The basic issue is how easy it is to understand and correct the input error.
If you have a short, simple sequence of "input x"... "number too large error, crashing" then the input validation is not really important. But when the user spends more than a few seconds entering information you either preserve it so they can resume where they left off, of they will get annoyed. Likewise, if they realise an earlier value was wrong they want to go back and edit it. Preserving input and jumping around in it means you now have to verify the saved values (did the user edit the saved values file?).

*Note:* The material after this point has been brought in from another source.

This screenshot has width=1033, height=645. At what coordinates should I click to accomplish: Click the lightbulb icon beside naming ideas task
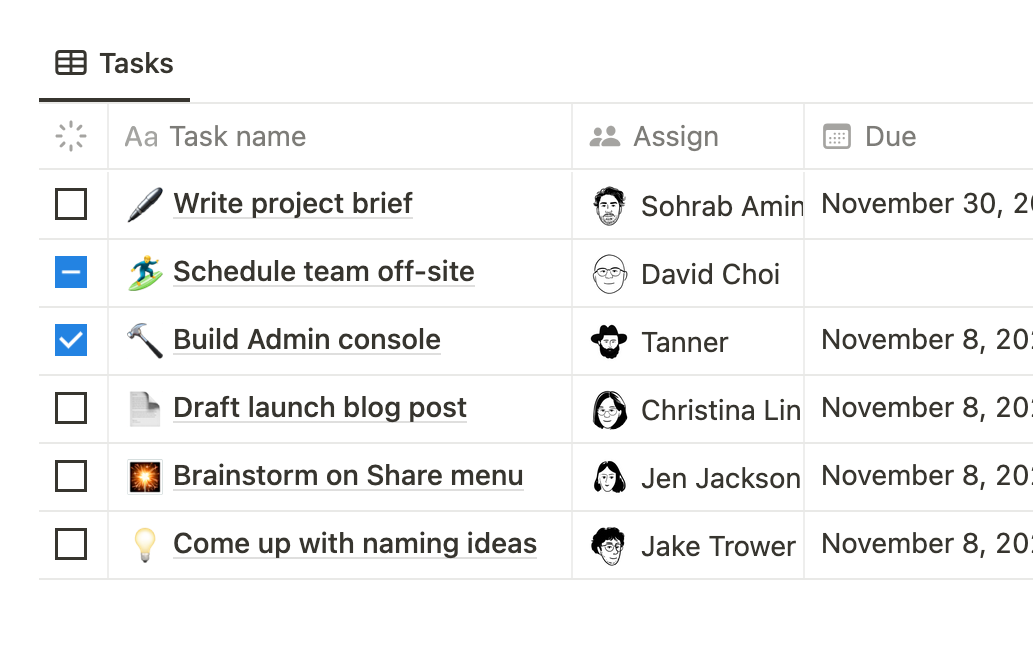(x=145, y=544)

Or you skip the prompt-and-type cycle and go straight to a file. Matlab likes big files of input numbers. But very quickly you find yourself with a big "input" file that has to be verified. Having error messages that say "on line 8637 the 18th value is a float where it should be an integer between 0 and 400" is very handy. Albeit you shouldn't have 18 values on one line if you can avoid it. They're annoying to generate, but for the user "your 30,000 line file has an error, see if you can find it" is utterly unhelpful.
I once spent a month writing an "input file generator" for a scientist to use. He was feeding files into a big Fortran application that ran on a supercomputer, and it was very prone to the above type or message. It would run for an hour or two, then say "invalid profile". Not even "profile number 37 is invalid", just "something bad happened". So I wrote a GUI application that would load the file, parse it out and display it in an editable way, then save it as a valid input file for the big machine. Ugly as anything, lots of nested page controls and big grids, but usable. It was cheaper to pay me to do that than keep paying for supercomputer time that led to stupid error messages. And it dramatically sped up their work - instead of starting with a file they knew worked and modifying it one step at a time, feeding each one into their local slow computer and seeing if it ran overnight would an error, they could do a heap of edits in my program then verify it locally with great confidence that it would work.